The History Of Herodotus Volume 2 of 2
Page: 6690. Nicodromos meanwhile, as the Athenians did not come to his support at the proper time, embarked in a ship and escaped from Egina, and with him also went others of the Eginetans; and the Athenians gave them Sunion to dwell in, starting from whence these men continued to plunder the Eginetans who were in the island..
91. This happened afterwards: but at the time of which we speak the well-to-do class among the Eginetans prevailed over the men of the people, who had risen against them in combination with Nicodromos, and then having got them into their power they were bringing their prisoners forth to execution. From this there came upon them a curse which they were not able to expiate by sacrifice, though they devised against it all they could; but they were driven forth from the island before the goddess became propitious to them. For they had taken as prisoners seven hundred of the men of the people and were bringing them forth to execution, when one of them escaped from his bonds and fled for refuge to the entrance of the temple of Demeter the Giver of Laws, 81 and he took hold of the latch of the door and clung to it; and when they found that they could not drag him from it by pulling him away, they cut off his hands and so carried him off, and those hands remained clinging to the latch of the door..
92. Thus did the Eginetans to one another: and when the Athenians came, they fought against them with seventy ships, and being worsted in the sea-fight they called to their assistance the same whom they had summoned before, namely the Argives.

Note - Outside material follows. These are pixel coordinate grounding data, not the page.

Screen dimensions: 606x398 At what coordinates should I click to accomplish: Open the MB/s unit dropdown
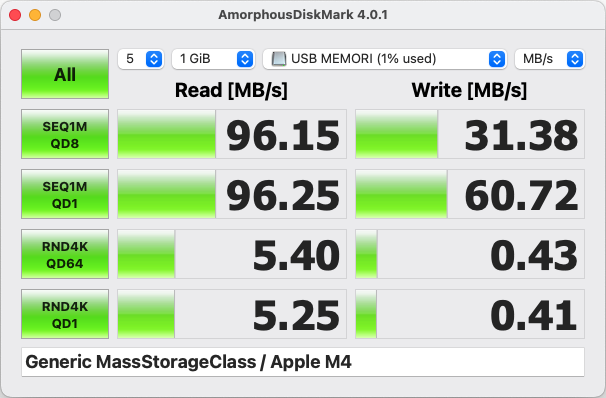(550, 59)

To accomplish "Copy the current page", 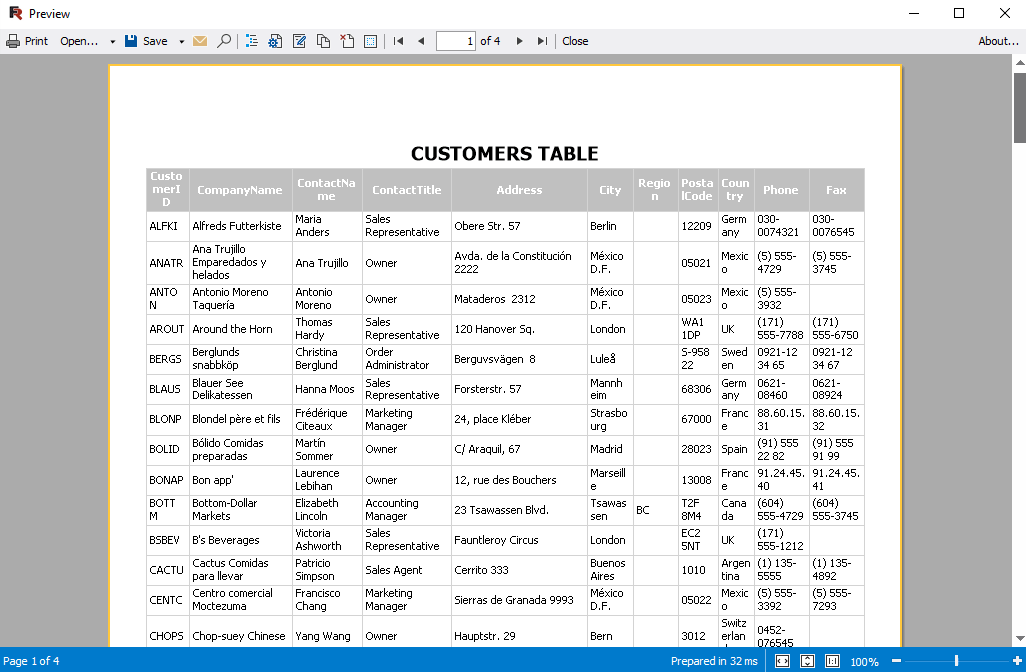I will pyautogui.click(x=323, y=41).
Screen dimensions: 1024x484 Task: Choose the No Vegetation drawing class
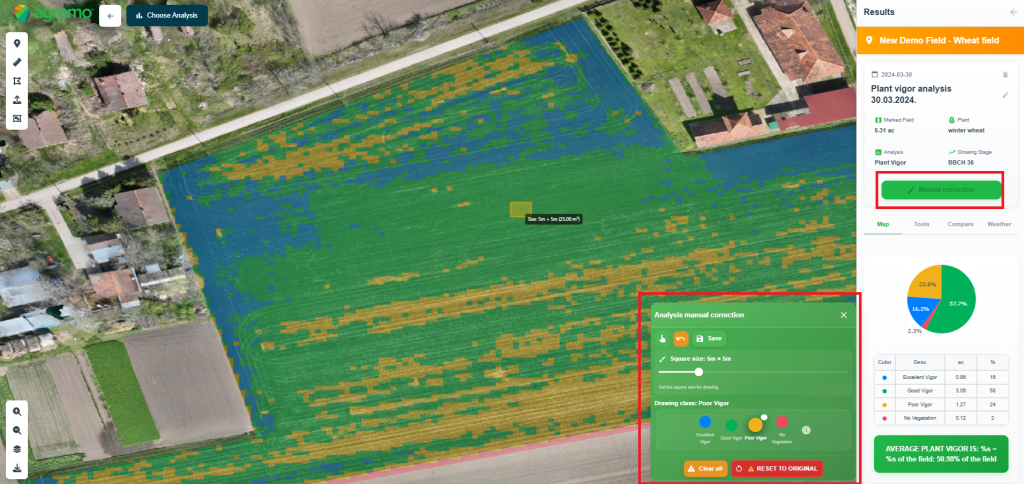click(x=782, y=423)
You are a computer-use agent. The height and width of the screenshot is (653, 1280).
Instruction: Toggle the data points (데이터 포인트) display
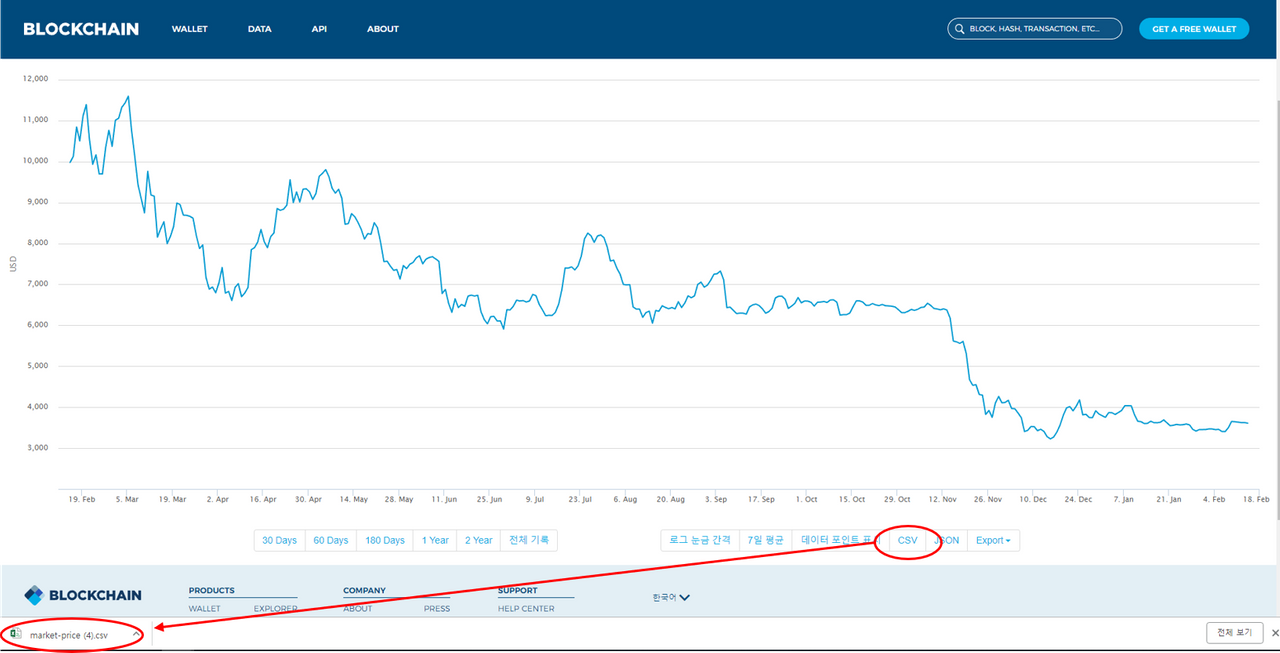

These would no longer come to their help, having cause of complaint because the ships of Egina compelled by Cleomenes had put in to the land of Argos and their crews had landed with the Lacedemonians; with whom also had landed men from ships of Sikyon in this same invasion: and as a penalty for this there was laid upon them by the Argives a fine of a thousand talents, five hundred for each State. The Sikyonians accordingly, acknowledging that they had committed a wrong, had made an agreement to pay a hundred talents and be free from the penalty; the Eginetans however did not acknowledge their wrong, but were more stubborn. For this reason then, when they made request, none of the Argives now came to their help at the charge of the State, but volunteers came to the number of a thousand; and their leader was a commander named Eurybates, a man who had practised the five contests. 82 Of these men the greater number never returned back, but were slain by the Athenians in Egina; and the commander himself, Eurybates, fighting in single combat 83 killed in this manner three men and was himself slain by the fourth, Sophanes namely of Dekeleia.
93. The Eginetans however engaged in contest with the Athenians in ships, when these were in disorder, and defeated them; and they took of them four ships together with their crews.